** Begin SELECTION **

581257-8 Information retrieval methods - Exercises 2/2001 (7.2.)


Tasks marked with (**) will be counted as double tasks.
1. (**) Let us define a small collection of 12 documents with the following 10 index terms: child, cloth, cotton, import, leather, material, production, summer, use, winter. The document vectors consist of weights of these index terms. The documents are here presented as the following lists:

D1 = (summer:0.8, material:0.3, production:0.9, cloth:1.0)
D2 = (child:0.5, material:0.3, winter:0.8, production:0.9, cloth:0.9)
D3 = (use:0.3, child:1.0, material:0.8, winter:0.6, leather:0.2)
D4 = (summer:0.2, child:0.2, cotton:0.6, production:0.8, cloth:0.2)
D5 = (use:0.6, child:1.0, cloth:1.0, leather:0.1)
D6 = (child:0.9, cloth:0.5)
D7 = (child:0.8, cloth=0.9, leather:0.1)
D8 = (import:0.4, cloth:0.4, leather:0.7)
D9 = (import:1.0, cloth:0.8)
D10 = (summer:0.5, child:0.8, cotton:0.4, import:0.8, cloth:0.7)
D11 = (child:0.7, import:0.9, cloth:0.2)
D12 = (cotton:1.0, production:0.8)

To learn how various coefficients describe the similarity of the documents with a query, calculate some example values for the similarity coefficients: inner product, cosine coefficient, Dice's c. and Jaccard's c. for the query
Q = (1.0, 1.0, 0.7, 0, 0.3, 0, 0, 0, 0, 0),
i.e. (child:1.0, cloth:1.0, cotton:0.7, material:0.3).

2. Explain the variation of the similarity coefficients mentioned in task 1 by calculating their values in some artificial situations:
- a document has e..g. t, t/2, t/5, 4t/5 (generally t/k, 2t/k,..., (k-1)t/k) 1's (the other terms 0),
- a query has e.g. p 1's; p is either slightly or very much smaller than t (t is the total number of terms).

** End SELECTION **
** Begin DATA EXTRACT **

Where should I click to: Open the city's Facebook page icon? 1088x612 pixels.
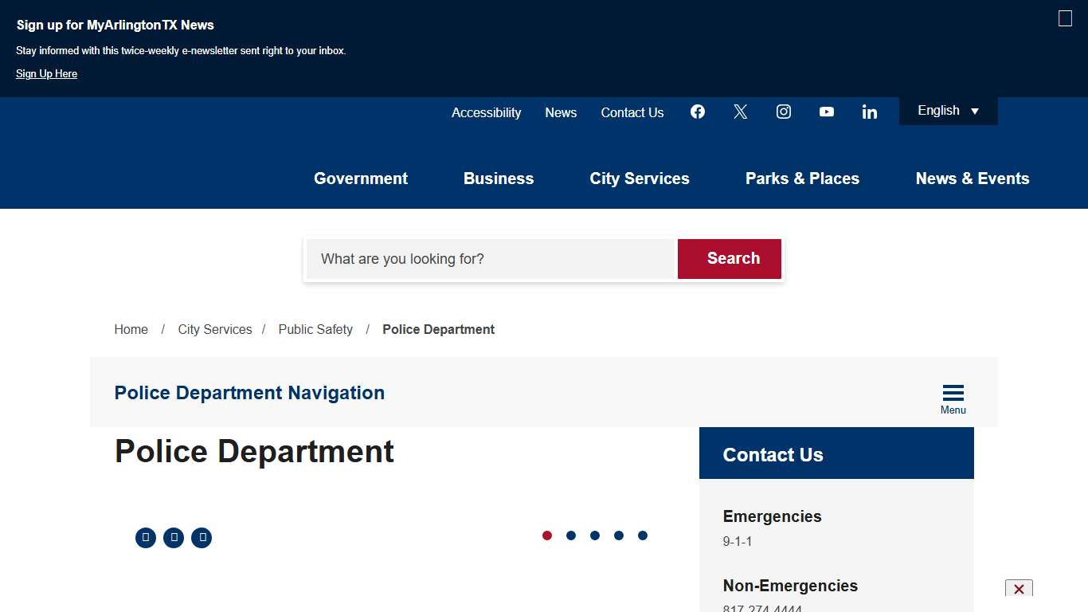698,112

** End DATA EXTRACT **
** Begin DATA EXTRACT **

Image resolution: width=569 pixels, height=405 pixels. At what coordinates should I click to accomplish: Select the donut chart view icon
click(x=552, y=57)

** End DATA EXTRACT **

TO-DO LIST:
a) Copy the information retrieval exercises from "D1 = (summer:0.8, material:0.3, production:0.9, cloth:1.0)" up to and including "child:1.0, cloth:1.0, leather:0.1)", substituting "suede" for every "leather".
b) Pick up the information retrieval exercises after their last sentence and continue them.

ANSWERS FOR THE TASKS:
a)
D1 = (summer:0.8, material:0.3, production:0.9, cloth:1.0)
D2 = (child:0.5, material:0.3, winter:0.8, production:0.9, cloth:0.9)
D3 = (use:0.3, child:1.0, material:0.8, winter:0.6, suede:0.2)
D4 = (summer:0.2, child:0.2, cotton:0.6, production:0.8, cloth:0.2)
D5 = (use:0.6, child:1.0, cloth:1.0, suede:0.1)

b)
(As all coefficients are based on the inner product. the variations describe the normalization factor,)

3. Consider the relevance feedback principle (Salton, p. 319-320).
a) What can we say about the length of the modified queries (the number of query terms)?
b) Is it possible to use this technique if the result of the initial query is empty? (Is it possible to prevent that the result is empty?)
c) Could you in some general way characterize the situations where the relevance feedback technique is usable or not usable?
d) Do the WWW search engines use any query modification techniques? (based on relavance feedback, some other principles - or anyway support some technique with many succeeding phases)

4. (**) Explain the most important results in article [1] in a summary of 1-2 pages.

References:

1. Magennis, M. & van Rijsbergen, C.J., The potential and actual effectiveness of interactive query expansion. Proc. ACM SIGIR97 Conf., 1997. (http://dev.acm.org/pubs/contents/proceedings/ir/258525/ p324-magennis/p324-magennis.pdf; the article is available at least using the workstations at the department, a copy is also in the course folder (room A412))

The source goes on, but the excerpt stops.